> _Problem description_: Whenever a line in this data holds the word "Expand", report that line in full.

> _Data for review_:
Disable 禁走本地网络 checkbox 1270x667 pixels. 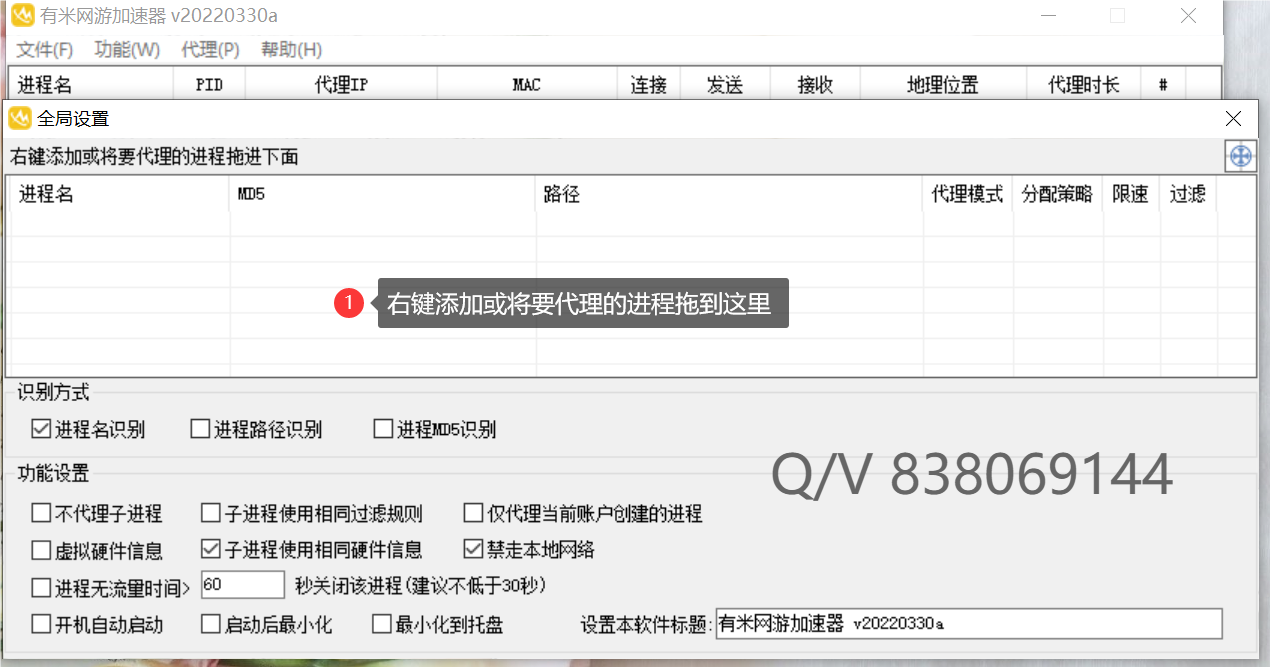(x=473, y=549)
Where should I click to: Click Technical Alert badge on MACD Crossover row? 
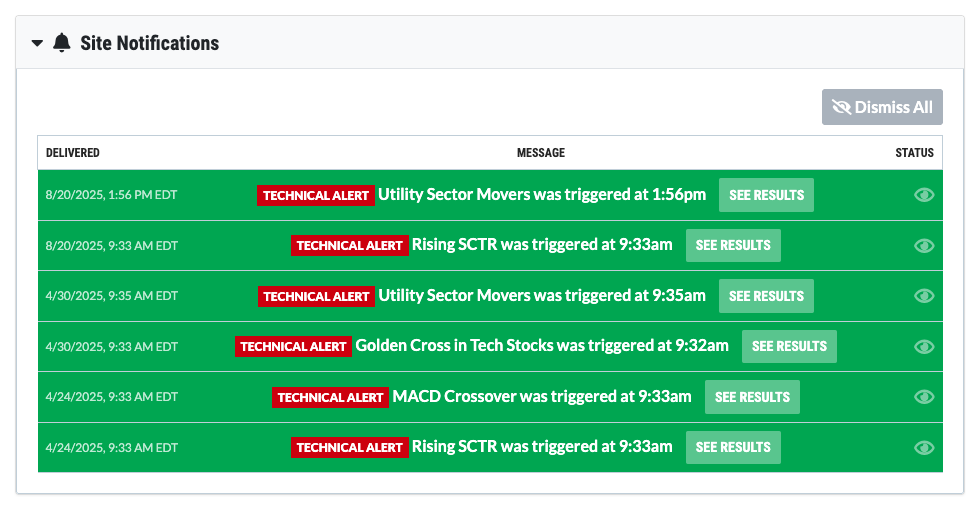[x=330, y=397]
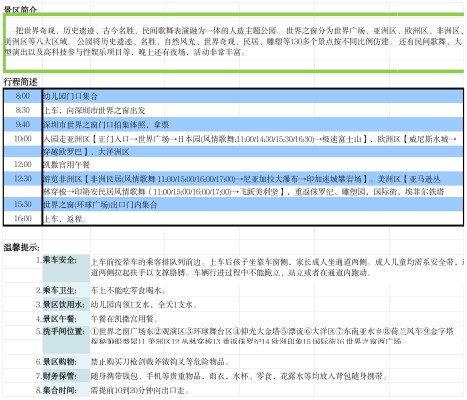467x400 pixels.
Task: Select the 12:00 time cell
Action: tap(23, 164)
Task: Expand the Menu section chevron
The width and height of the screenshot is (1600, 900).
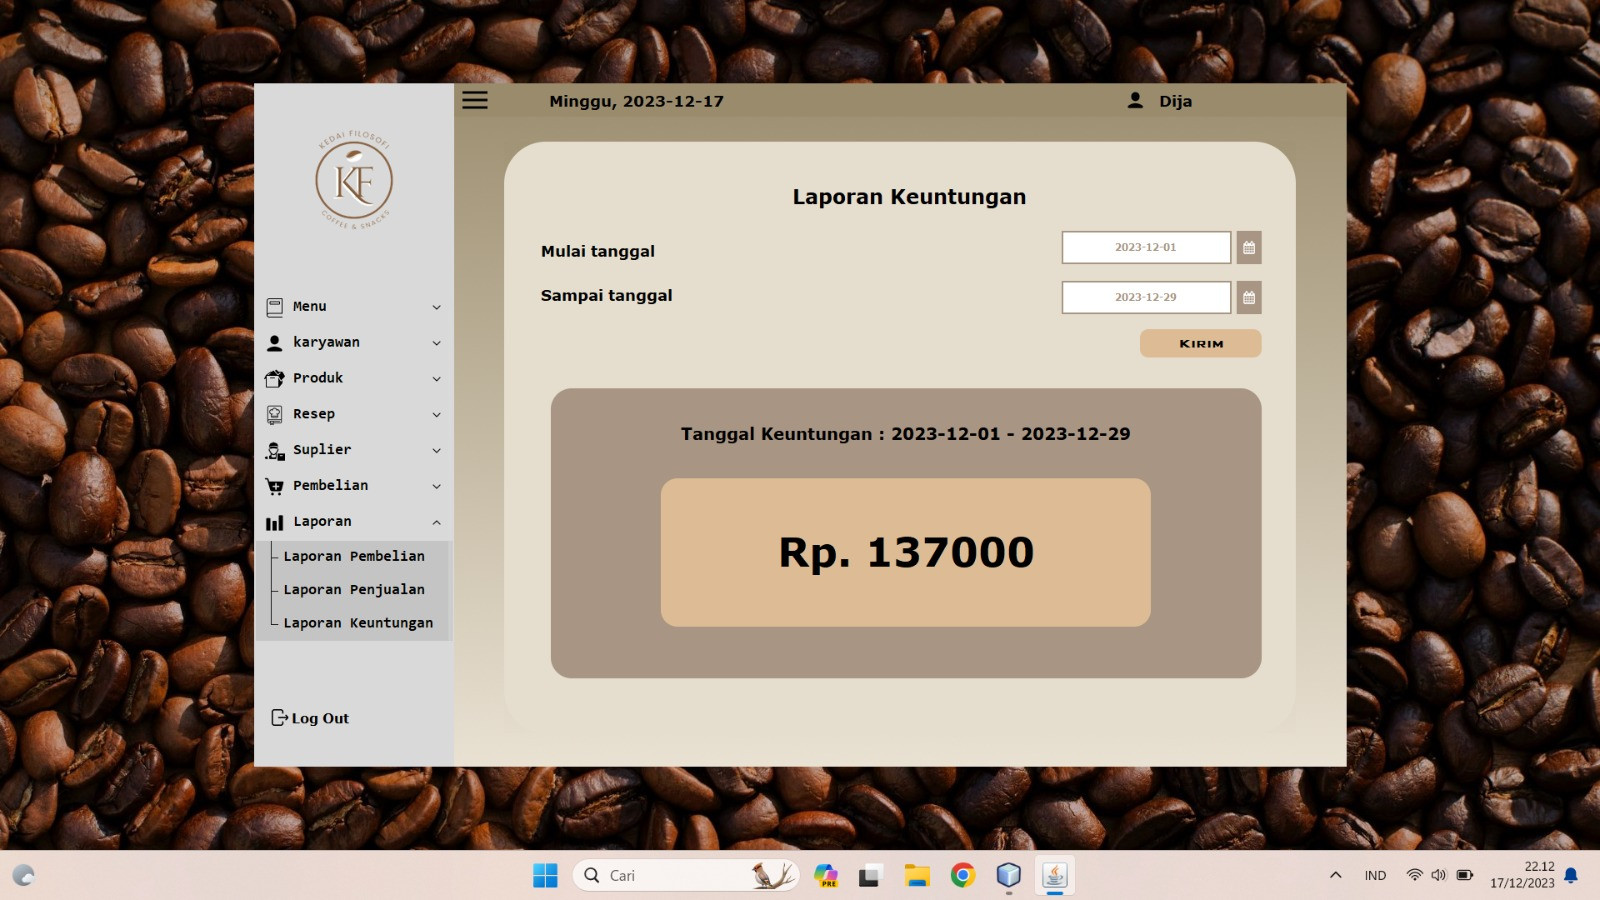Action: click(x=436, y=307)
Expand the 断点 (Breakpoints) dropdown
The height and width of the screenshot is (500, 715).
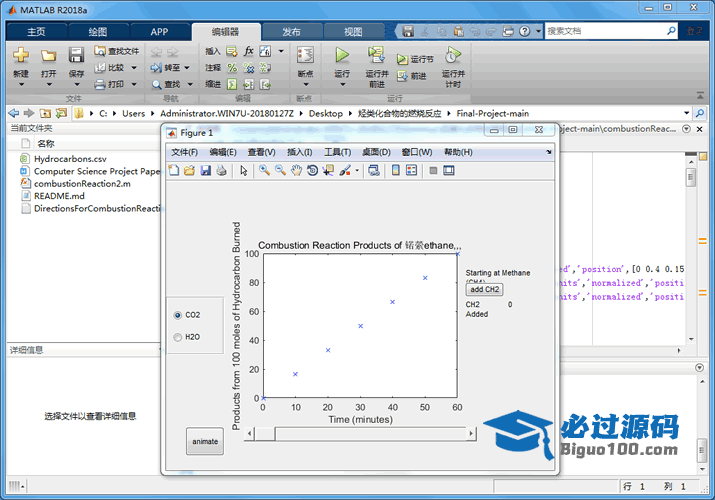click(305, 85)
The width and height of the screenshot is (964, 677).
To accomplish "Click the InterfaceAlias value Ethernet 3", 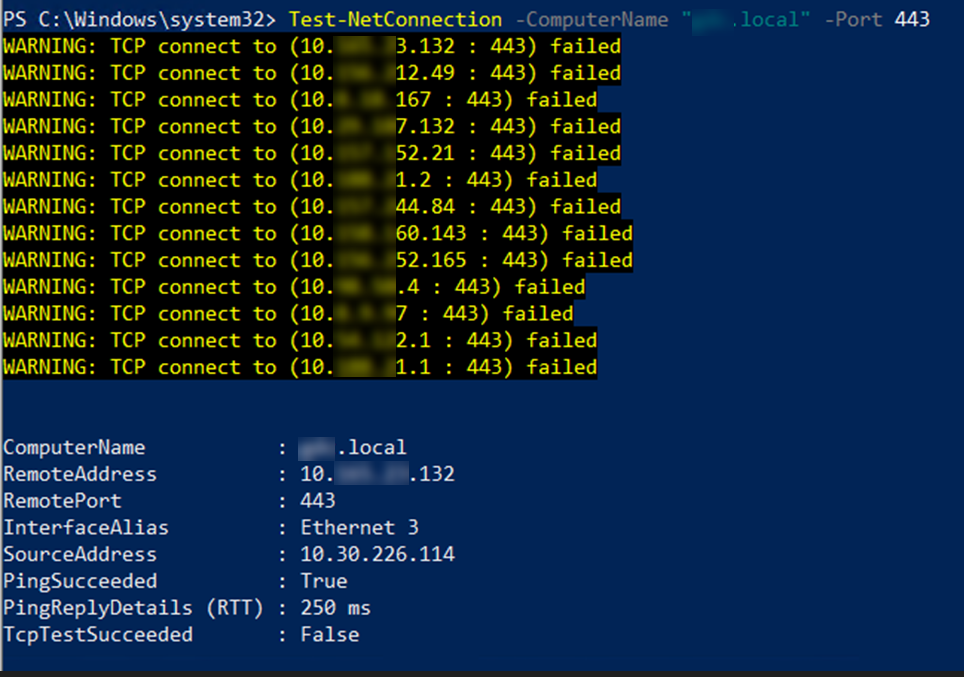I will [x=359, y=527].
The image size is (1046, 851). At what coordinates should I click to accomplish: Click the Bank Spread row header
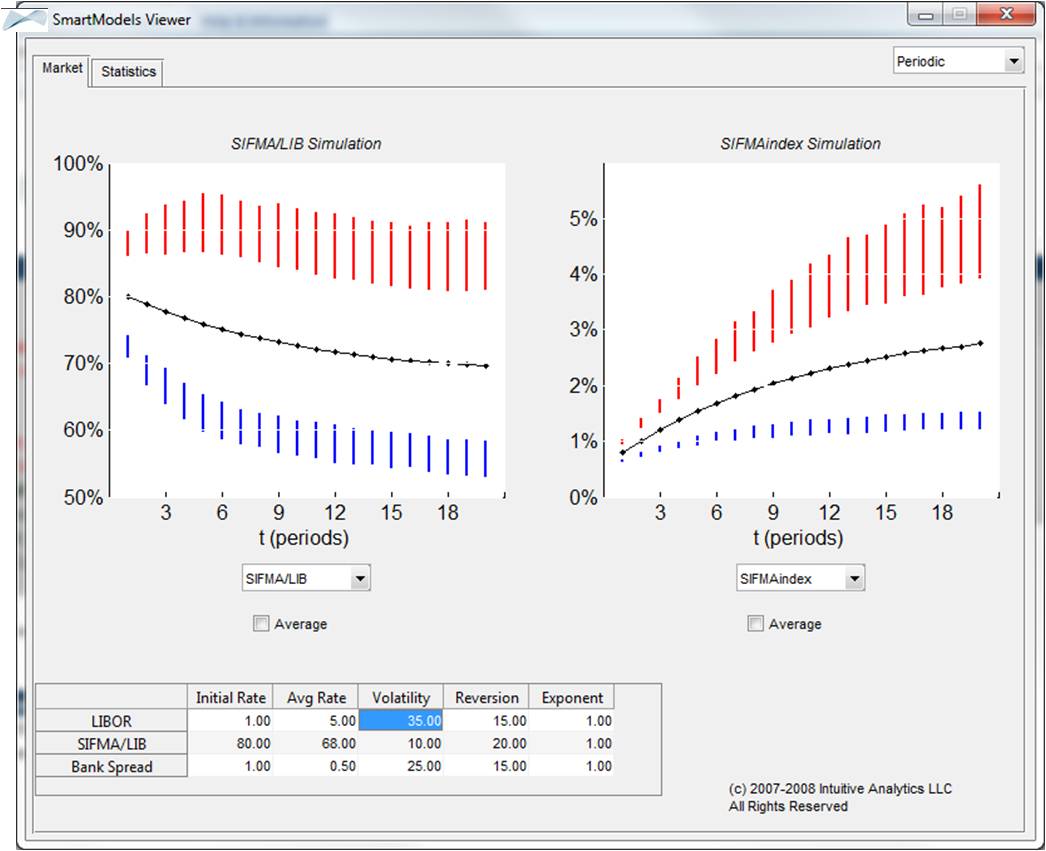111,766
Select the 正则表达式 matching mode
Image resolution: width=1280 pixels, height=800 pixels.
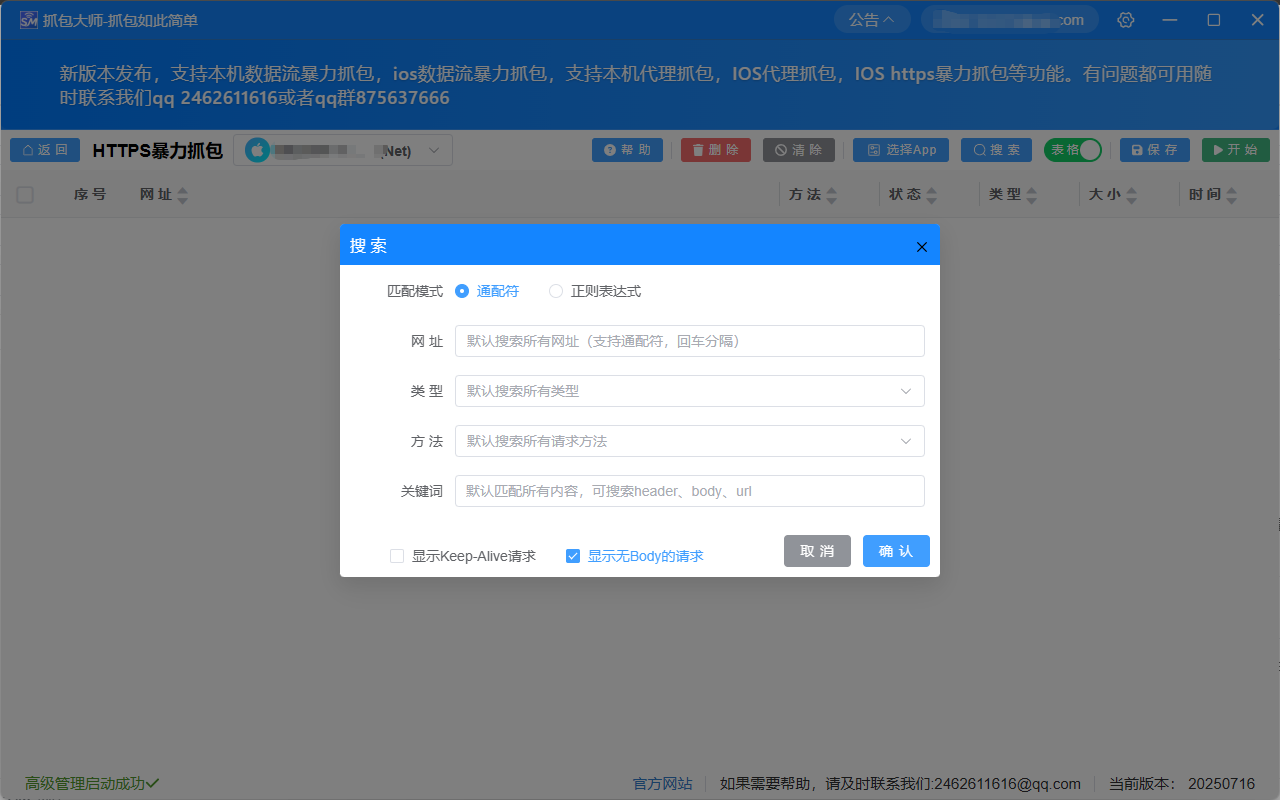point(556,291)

> _Written answer_:
Task: Expand the Menu section chevron
Expand the 断点 (Breakpoints) dropdown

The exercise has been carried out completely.